Task to carry out:
Every entry is to be written out word for word.

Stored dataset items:
####
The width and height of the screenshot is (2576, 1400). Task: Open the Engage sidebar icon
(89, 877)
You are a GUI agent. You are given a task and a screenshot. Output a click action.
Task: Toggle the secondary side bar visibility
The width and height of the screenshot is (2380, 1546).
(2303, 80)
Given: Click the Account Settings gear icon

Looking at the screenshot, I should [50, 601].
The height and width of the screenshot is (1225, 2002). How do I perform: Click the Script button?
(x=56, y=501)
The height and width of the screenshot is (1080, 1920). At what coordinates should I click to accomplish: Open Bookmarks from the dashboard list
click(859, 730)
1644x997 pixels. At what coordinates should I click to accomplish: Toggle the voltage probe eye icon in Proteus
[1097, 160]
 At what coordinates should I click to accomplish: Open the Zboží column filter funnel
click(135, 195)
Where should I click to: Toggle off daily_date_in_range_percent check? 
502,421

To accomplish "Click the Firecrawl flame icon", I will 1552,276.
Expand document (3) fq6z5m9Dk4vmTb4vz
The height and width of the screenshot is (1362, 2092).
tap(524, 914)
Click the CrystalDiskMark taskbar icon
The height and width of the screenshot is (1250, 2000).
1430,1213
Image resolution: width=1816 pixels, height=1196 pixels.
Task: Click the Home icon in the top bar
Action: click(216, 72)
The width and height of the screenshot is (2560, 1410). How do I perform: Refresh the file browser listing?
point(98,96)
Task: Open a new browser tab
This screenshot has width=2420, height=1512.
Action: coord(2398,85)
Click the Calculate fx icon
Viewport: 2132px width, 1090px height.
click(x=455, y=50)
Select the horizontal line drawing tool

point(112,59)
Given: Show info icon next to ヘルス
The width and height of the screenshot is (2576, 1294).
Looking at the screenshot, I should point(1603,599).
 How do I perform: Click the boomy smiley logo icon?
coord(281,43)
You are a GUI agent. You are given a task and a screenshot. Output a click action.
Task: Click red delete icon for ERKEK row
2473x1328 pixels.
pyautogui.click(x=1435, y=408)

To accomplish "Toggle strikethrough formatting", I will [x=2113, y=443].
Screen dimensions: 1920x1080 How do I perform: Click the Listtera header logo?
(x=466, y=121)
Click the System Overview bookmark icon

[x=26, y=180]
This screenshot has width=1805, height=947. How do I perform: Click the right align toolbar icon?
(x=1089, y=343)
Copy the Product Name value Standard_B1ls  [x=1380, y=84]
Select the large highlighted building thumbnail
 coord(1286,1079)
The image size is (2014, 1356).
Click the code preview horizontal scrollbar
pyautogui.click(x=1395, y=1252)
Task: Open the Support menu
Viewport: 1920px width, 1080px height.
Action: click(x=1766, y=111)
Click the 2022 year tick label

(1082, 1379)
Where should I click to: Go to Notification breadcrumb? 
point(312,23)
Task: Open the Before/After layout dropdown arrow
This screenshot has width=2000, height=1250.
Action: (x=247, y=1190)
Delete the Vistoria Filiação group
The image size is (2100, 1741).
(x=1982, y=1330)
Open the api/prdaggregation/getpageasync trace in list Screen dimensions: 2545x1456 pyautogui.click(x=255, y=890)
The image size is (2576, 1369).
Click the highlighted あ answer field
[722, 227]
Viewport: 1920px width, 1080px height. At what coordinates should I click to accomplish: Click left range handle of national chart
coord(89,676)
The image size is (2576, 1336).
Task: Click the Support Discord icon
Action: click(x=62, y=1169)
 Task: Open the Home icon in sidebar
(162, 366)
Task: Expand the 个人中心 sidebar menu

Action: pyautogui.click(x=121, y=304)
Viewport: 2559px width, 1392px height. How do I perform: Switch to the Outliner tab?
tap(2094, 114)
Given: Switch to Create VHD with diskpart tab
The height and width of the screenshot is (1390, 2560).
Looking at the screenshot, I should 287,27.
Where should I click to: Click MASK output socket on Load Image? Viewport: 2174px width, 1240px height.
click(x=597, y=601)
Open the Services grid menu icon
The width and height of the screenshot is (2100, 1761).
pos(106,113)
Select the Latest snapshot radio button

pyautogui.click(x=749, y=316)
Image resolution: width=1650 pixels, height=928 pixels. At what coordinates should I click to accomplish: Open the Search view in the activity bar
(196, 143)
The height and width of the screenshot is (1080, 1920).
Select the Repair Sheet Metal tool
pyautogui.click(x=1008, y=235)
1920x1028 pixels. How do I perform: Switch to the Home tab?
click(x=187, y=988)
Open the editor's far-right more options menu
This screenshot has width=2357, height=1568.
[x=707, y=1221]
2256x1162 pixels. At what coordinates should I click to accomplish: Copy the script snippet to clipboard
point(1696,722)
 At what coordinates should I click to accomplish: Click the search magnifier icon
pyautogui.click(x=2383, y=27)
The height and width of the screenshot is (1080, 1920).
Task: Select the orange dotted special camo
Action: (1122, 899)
####
Response to the task:
The width and height of the screenshot is (2576, 1400). Task: Open the Engage sidebar icon
(89, 877)
You are a GUI agent. You are given a task and a screenshot. Output a click action.
Task: Toggle the secondary side bar visibility
The width and height of the screenshot is (2380, 1546).
(2303, 80)
Given: Click the Account Settings gear icon

Looking at the screenshot, I should [50, 601].
The height and width of the screenshot is (1225, 2002). How do I perform: Click the Script button?
(x=56, y=501)
The height and width of the screenshot is (1080, 1920). At what coordinates should I click to accomplish: Open Bookmarks from the dashboard list
click(859, 730)
1644x997 pixels. At what coordinates should I click to accomplish: Toggle the voltage probe eye icon in Proteus
[1097, 160]
 At what coordinates should I click to accomplish: Open the Zboží column filter funnel
click(135, 195)
Where should I click to: Toggle off daily_date_in_range_percent check? 
502,421

To accomplish "Click the Firecrawl flame icon", I will 1552,276.
Expand document (3) fq6z5m9Dk4vmTb4vz
The height and width of the screenshot is (1362, 2092).
tap(524, 914)
Click the CrystalDiskMark taskbar icon
The height and width of the screenshot is (1250, 2000).
1430,1213
Image resolution: width=1816 pixels, height=1196 pixels.
Task: Click the Home icon in the top bar
Action: click(216, 72)
The width and height of the screenshot is (2560, 1410). How do I perform: Refresh the file browser listing?
point(98,96)
Task: Open a new browser tab
This screenshot has width=2420, height=1512.
Action: coord(2398,85)
Click the Calculate fx icon
Viewport: 2132px width, 1090px height.
click(x=455, y=50)
Select the horizontal line drawing tool

point(112,59)
Given: Show info icon next to ヘルス
The width and height of the screenshot is (2576, 1294).
Looking at the screenshot, I should point(1603,599).
 How do I perform: Click the boomy smiley logo icon?
coord(281,43)
You are a GUI agent. You are given a task and a screenshot. Output a click action.
Task: Click red delete icon for ERKEK row
2473x1328 pixels.
pyautogui.click(x=1435, y=408)

To accomplish "Toggle strikethrough formatting", I will [x=2113, y=443].
Screen dimensions: 1920x1080 How do I perform: Click the Listtera header logo?
(x=466, y=121)
Click the System Overview bookmark icon

[x=26, y=180]
This screenshot has width=1805, height=947. How do I perform: Click the right align toolbar icon?
(x=1089, y=343)
Copy the Product Name value Standard_B1ls  [x=1380, y=84]
Select the large highlighted building thumbnail
 coord(1286,1079)
The image size is (2014, 1356).
Click the code preview horizontal scrollbar
pyautogui.click(x=1395, y=1252)
Task: Open the Support menu
Viewport: 1920px width, 1080px height.
Action: click(x=1766, y=111)
Click the 2022 year tick label

(1082, 1379)
Where should I click to: Go to Notification breadcrumb? 
point(312,23)
Task: Open the Before/After layout dropdown arrow
This screenshot has width=2000, height=1250.
Action: (x=247, y=1190)
Delete the Vistoria Filiação group
The image size is (2100, 1741).
(x=1982, y=1330)
Open the api/prdaggregation/getpageasync trace in list Screen dimensions: 2545x1456 pyautogui.click(x=255, y=890)
The image size is (2576, 1369).
Click the highlighted あ answer field
[722, 227]
Viewport: 1920px width, 1080px height. At what coordinates should I click to accomplish: Click left range handle of national chart
coord(89,676)
The image size is (2576, 1336).
Task: Click the Support Discord icon
Action: click(x=62, y=1169)
 Task: Open the Home icon in sidebar
(162, 366)
Task: Expand the 个人中心 sidebar menu

Action: pyautogui.click(x=121, y=304)
Viewport: 2559px width, 1392px height. How do I perform: Switch to the Outliner tab?
tap(2094, 114)
Given: Switch to Create VHD with diskpart tab
The height and width of the screenshot is (1390, 2560).
Looking at the screenshot, I should 287,27.
Where should I click to: Click MASK output socket on Load Image? Viewport: 2174px width, 1240px height.
click(x=597, y=601)
Open the Services grid menu icon
The width and height of the screenshot is (2100, 1761).
pos(106,113)
Select the Latest snapshot radio button

pyautogui.click(x=749, y=316)
Image resolution: width=1650 pixels, height=928 pixels. At what coordinates should I click to accomplish: Open the Search view in the activity bar
(196, 143)
The height and width of the screenshot is (1080, 1920).
Select the Repair Sheet Metal tool
pyautogui.click(x=1008, y=235)
1920x1028 pixels. How do I perform: Switch to the Home tab?
click(x=187, y=988)
Open the editor's far-right more options menu
This screenshot has width=2357, height=1568.
[x=707, y=1221]
2256x1162 pixels. At what coordinates should I click to accomplish: Copy the script snippet to clipboard
point(1696,722)
 At what coordinates should I click to accomplish: Click the search magnifier icon
pyautogui.click(x=2383, y=27)
The height and width of the screenshot is (1080, 1920).
Task: Select the orange dotted special camo
Action: (1122, 899)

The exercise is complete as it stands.